Earlier this month, a Palestinian man began a 98-year jail term for murdering young father Asher Palmer and his baby son by throwing a rock.
The ruling against Waal al-Arja is unusual in the Israeli military courts that deal with Palestinian crime, and a coup for the British-born lawyer who represents the victims’ family.
While Palestinian stone-throwers are often prosecuted, they are rarely sentenced to murder because there is a lack of legal precedent for defining rocks as a murder weapon and, historically, judges have tended not to rule premeditation in rock attacks.
The attacker threw a rock from an oncoming vehicle at Asher Palmer’s car in the West Bank, injuring him and causing him to lose control of the car, which subsequently overturned.
“Only I believed there would be a sentence for murder,” said Adrian Agassi, lawyer for Michael Palmer, whose son and grandson were killed a year and a half ago.
Mr Agassi, a Carmel College graduate who made aliyah in 1986 and went on to stints as an army lawyer and a military judge, pushed the military prosecution to demand a murder sentence, instead of taking the normal approach that stone throwing is wrong but the aim is not to kill.
He believes that the sentence will have a deterrent effect on other stone throwers who realise that the stakes have been raised, sending out a message that “enough is enough”.
He also hopes that, with a stone defined in the Palmer case as a murder weapon, civilians will be provided with the same justification for opening fire on stone throwers as those who shoot back at those wielding guns — a suggestion that will meet with controversy in the Israeli legal establishment.
The sentencing of al-Arja at Ofer Military Court was unusually emotional, as the father of the victim took the unusual step of addressing the bench.

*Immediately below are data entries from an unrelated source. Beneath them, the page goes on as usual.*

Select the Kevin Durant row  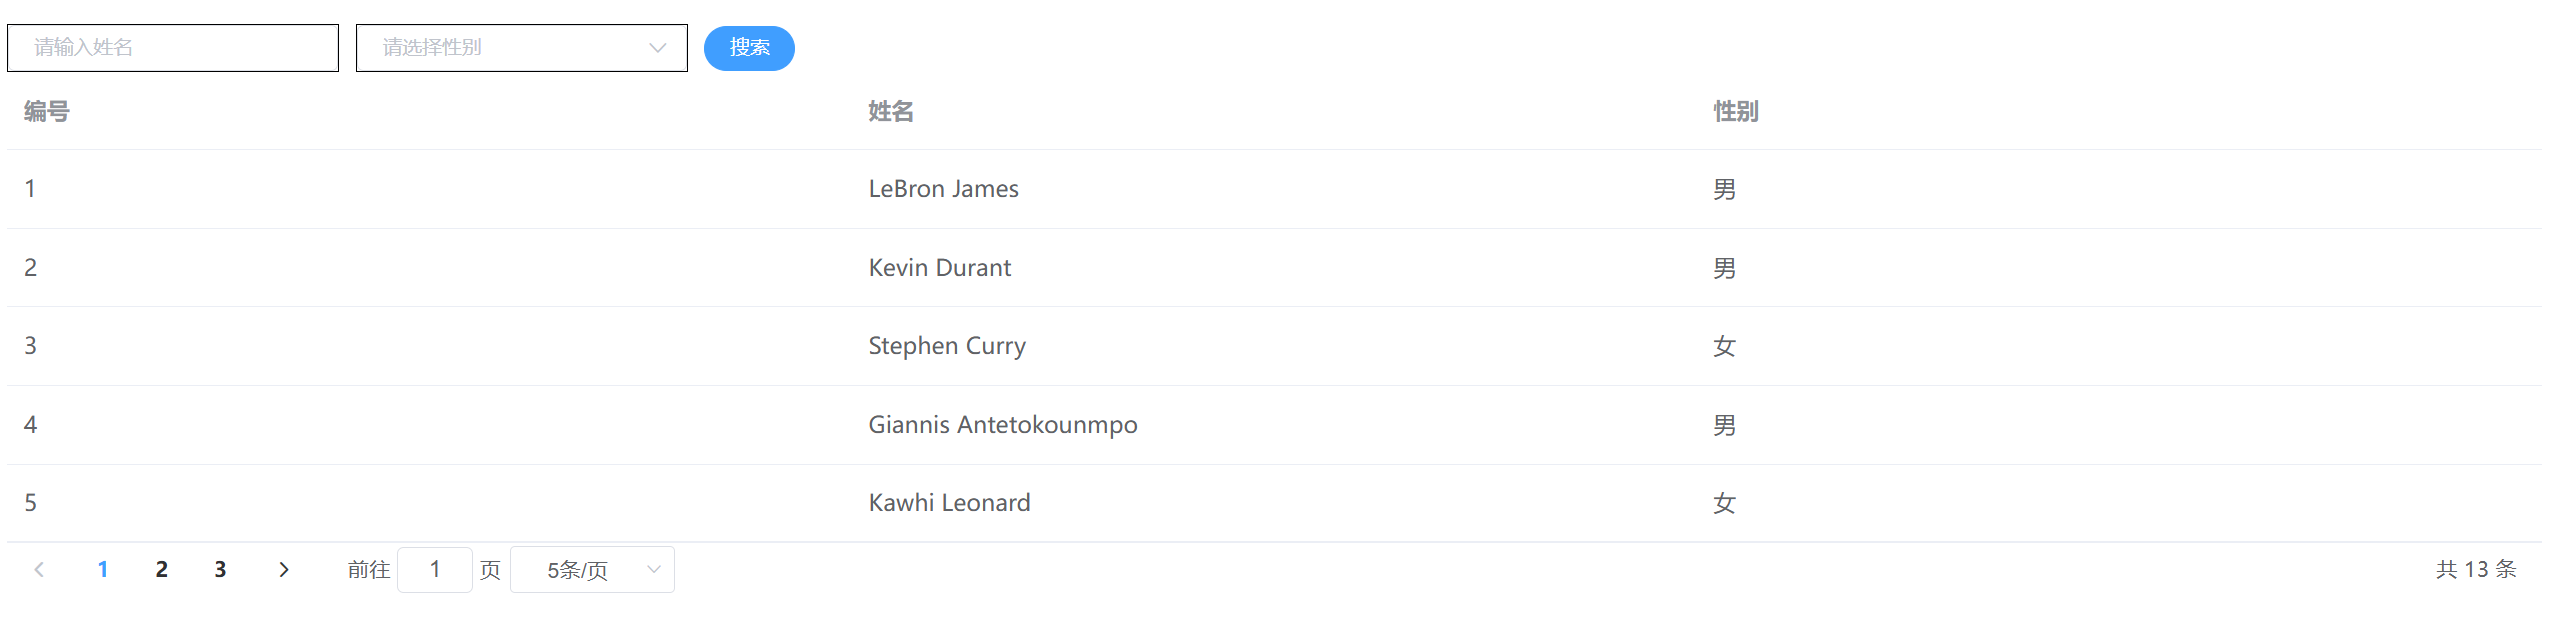[1274, 268]
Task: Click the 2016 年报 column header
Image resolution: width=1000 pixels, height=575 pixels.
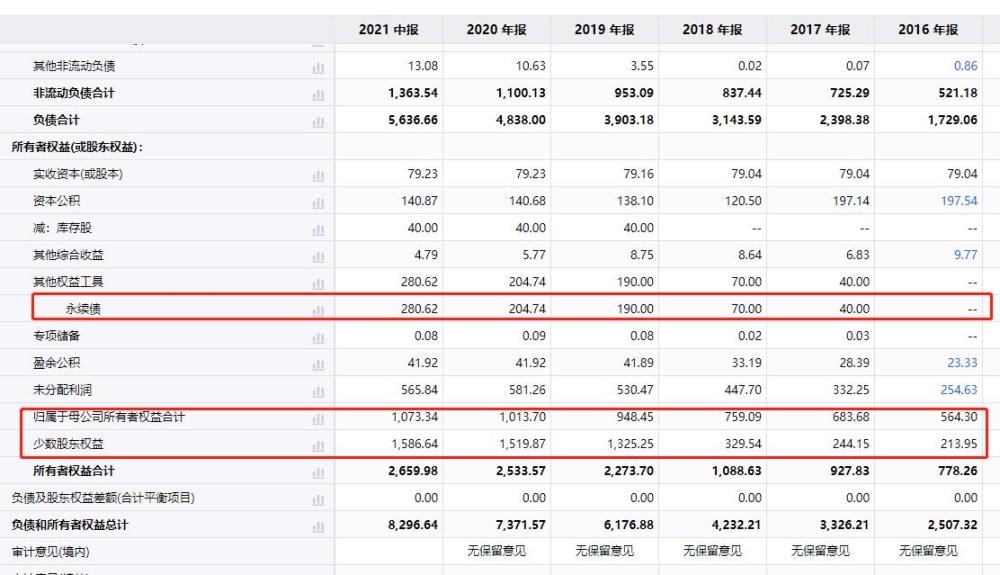Action: (x=928, y=30)
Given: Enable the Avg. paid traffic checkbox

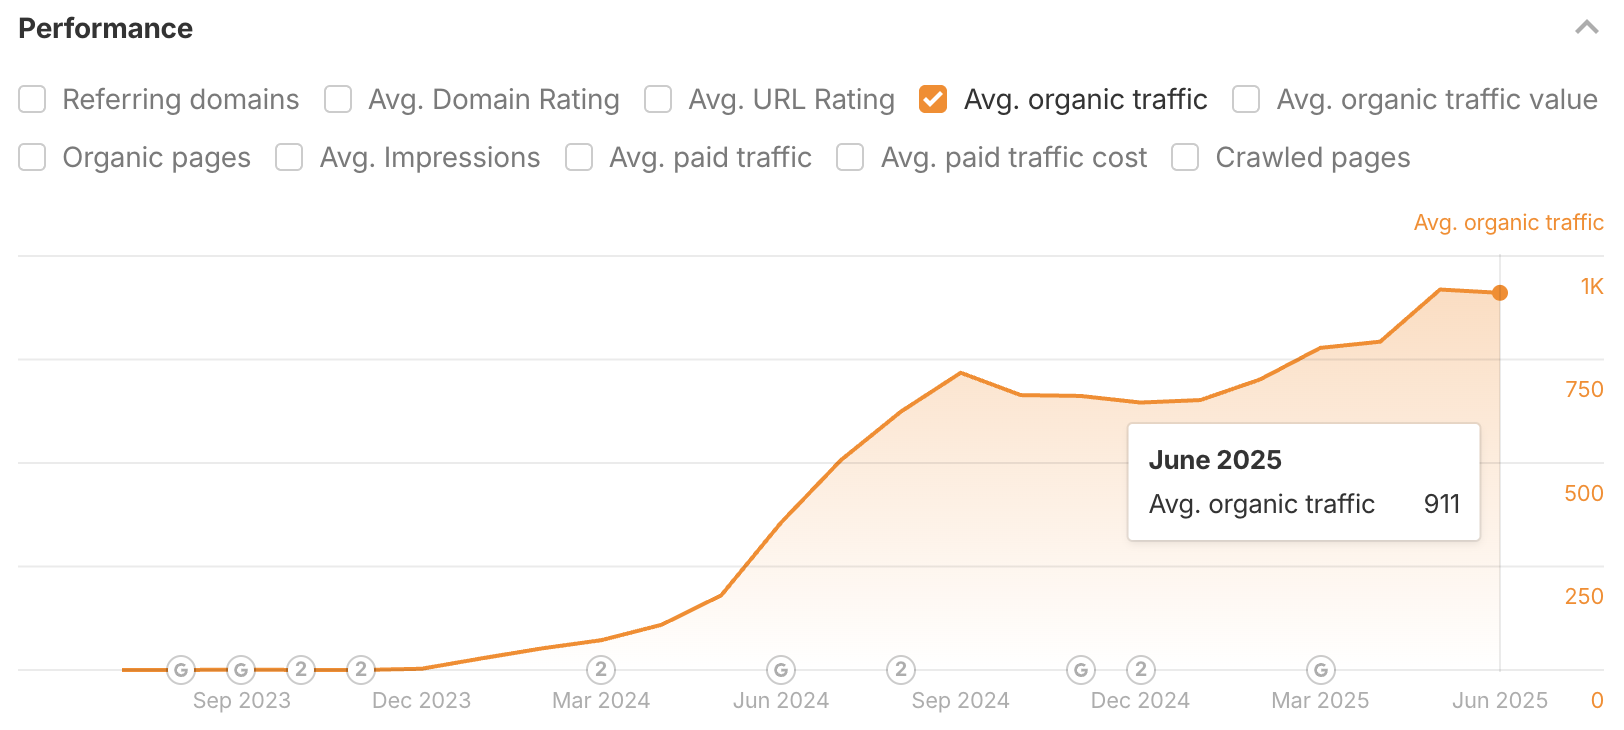Looking at the screenshot, I should pos(579,158).
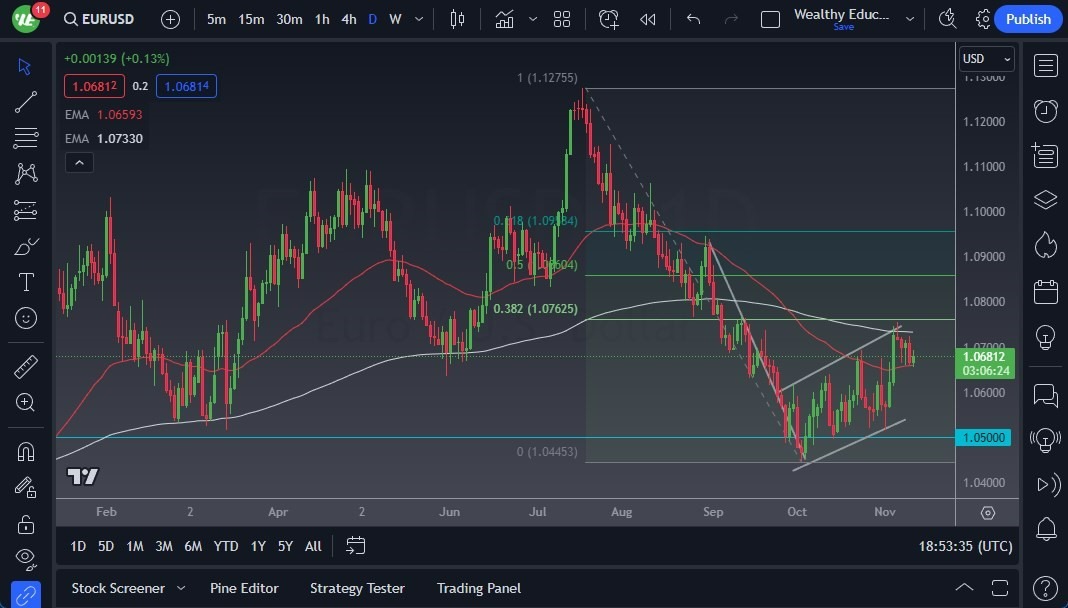This screenshot has width=1068, height=608.
Task: Select the XABCD Pattern tool
Action: (25, 173)
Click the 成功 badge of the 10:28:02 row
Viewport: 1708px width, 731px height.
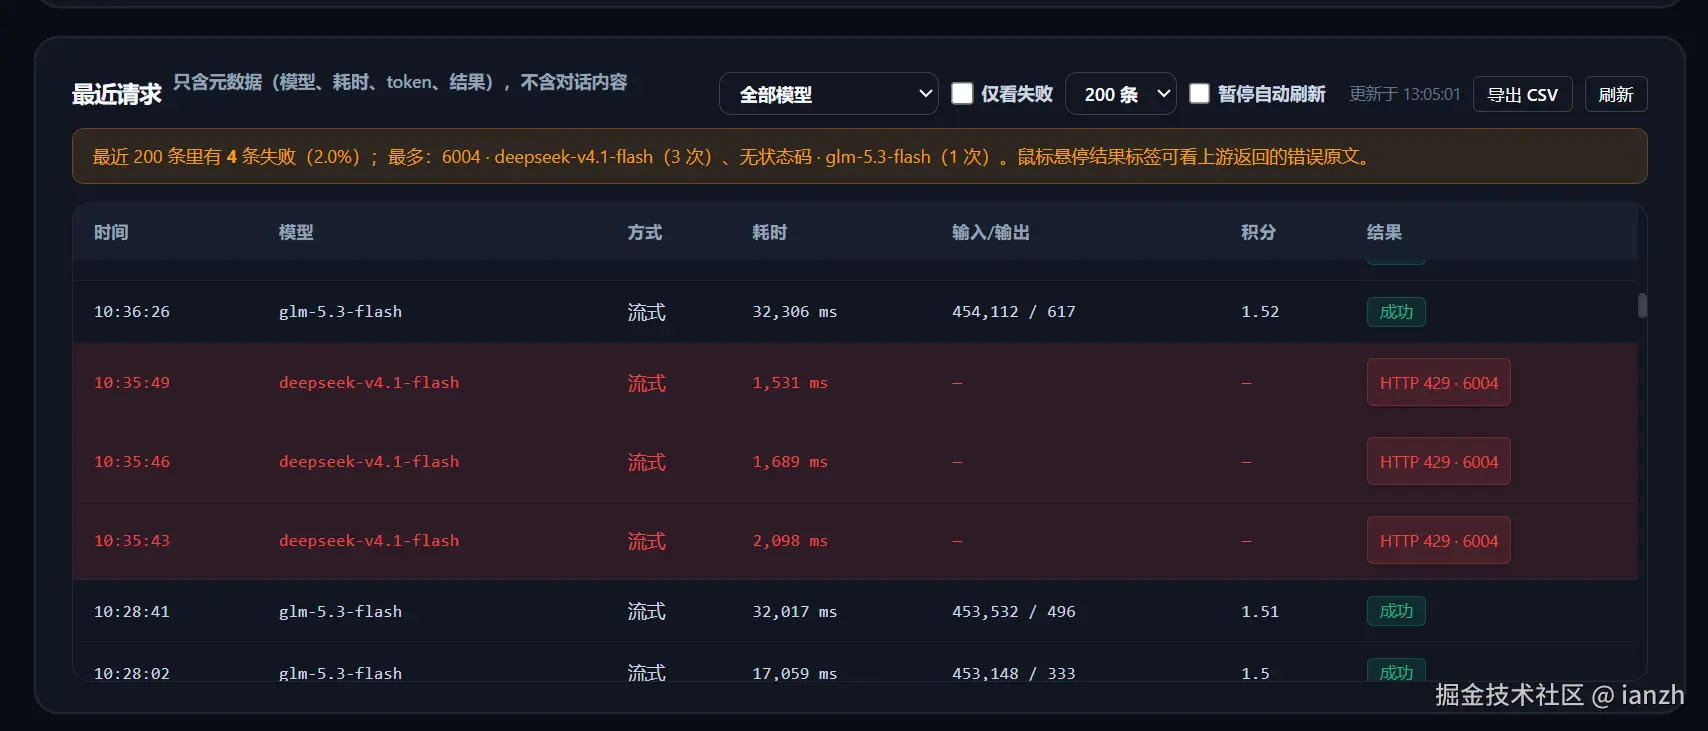(x=1396, y=670)
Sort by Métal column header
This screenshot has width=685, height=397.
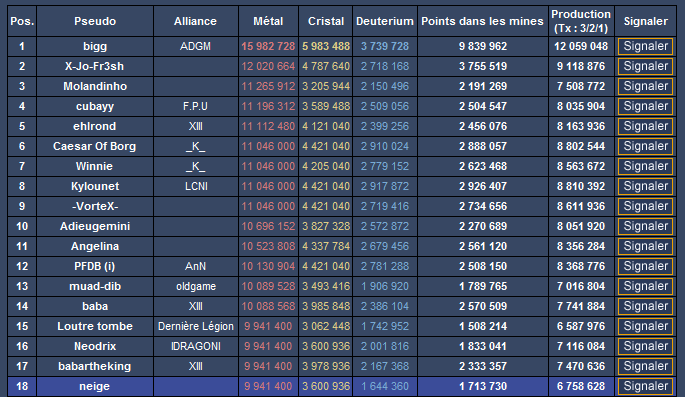click(x=268, y=21)
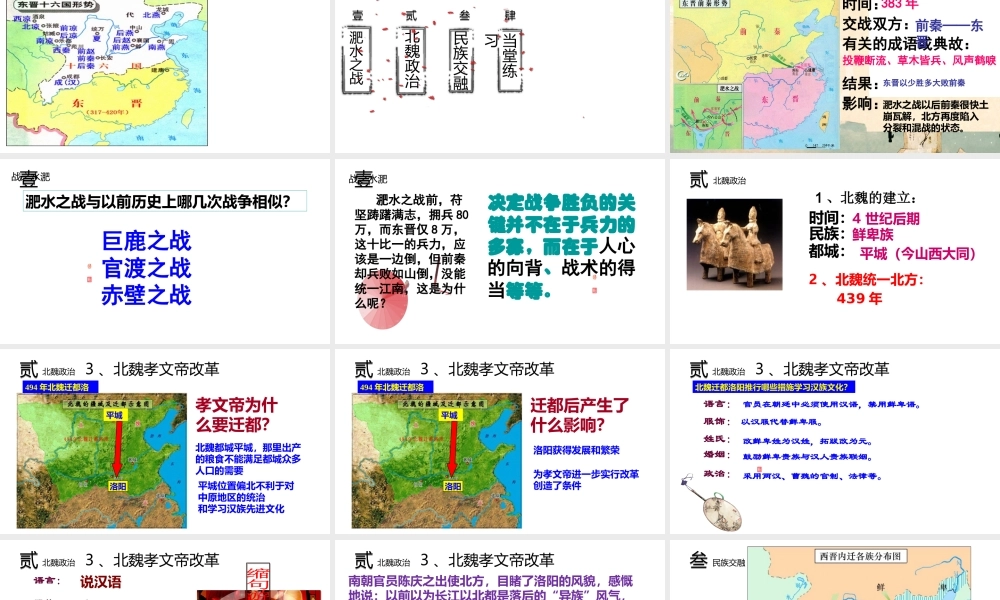Choose the 民族交融 section box

click(x=460, y=60)
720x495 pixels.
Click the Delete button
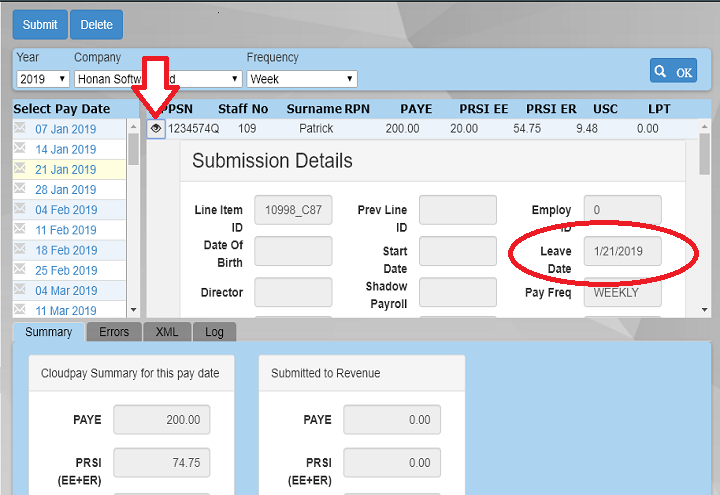(97, 24)
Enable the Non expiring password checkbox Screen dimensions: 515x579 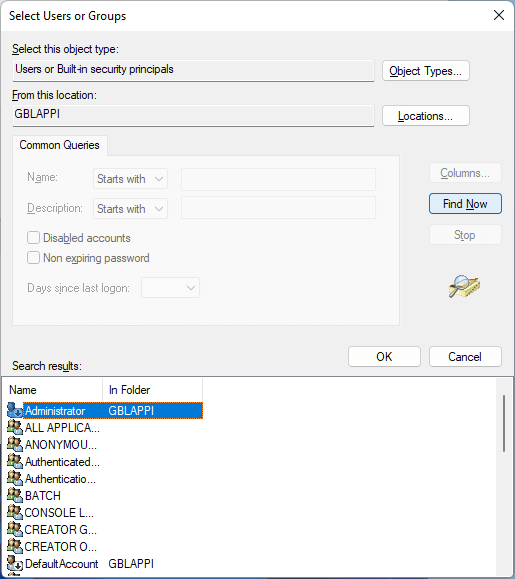(33, 257)
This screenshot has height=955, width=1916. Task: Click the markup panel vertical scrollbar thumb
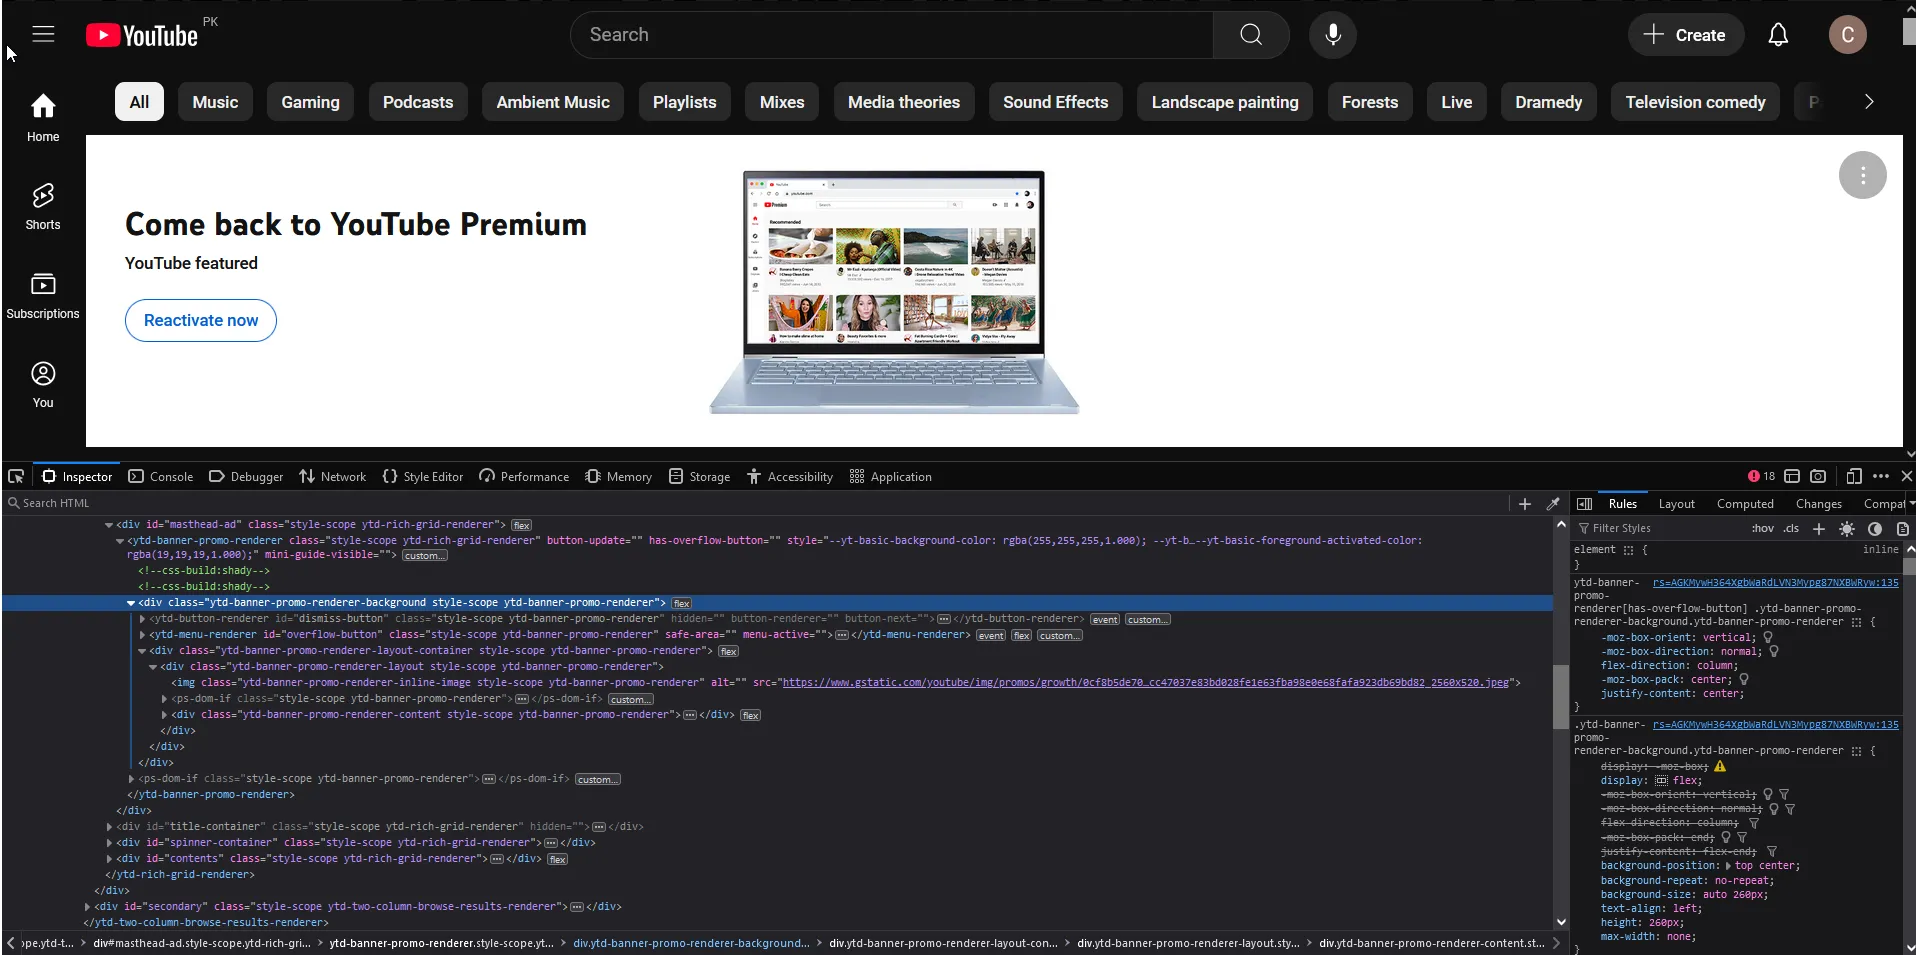[x=1560, y=696]
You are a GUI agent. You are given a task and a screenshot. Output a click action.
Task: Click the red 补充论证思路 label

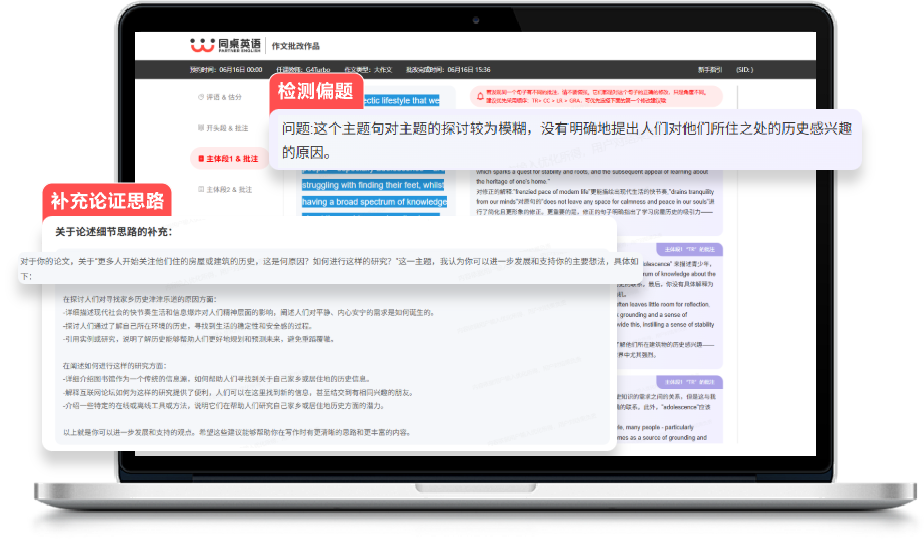tap(106, 201)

He spoke of how he saw “Asher’s body wrapped in a tallit, and a little box on top, in the box was Yonatan’s body.”
Mr Palmer, who made aliyah from America, talked about how his grandson’s life was cut short just as he was starting to speak. In an interview after the hearing, he said: “When you have a murder trial, the victim can’t be there and I’ve seen that there’s a tendency for the murderer, with their family crying in the court, can be seen as a kind of victim.” He “wanted it to be clear what was now missing from the world,” and to humanise the victims before a sentence was passed.
Asher Palmer, a settler who lived in Kiryat Arba, had studied in yeshivah, married, and was starting to study engineering in Jerusalem, his father said.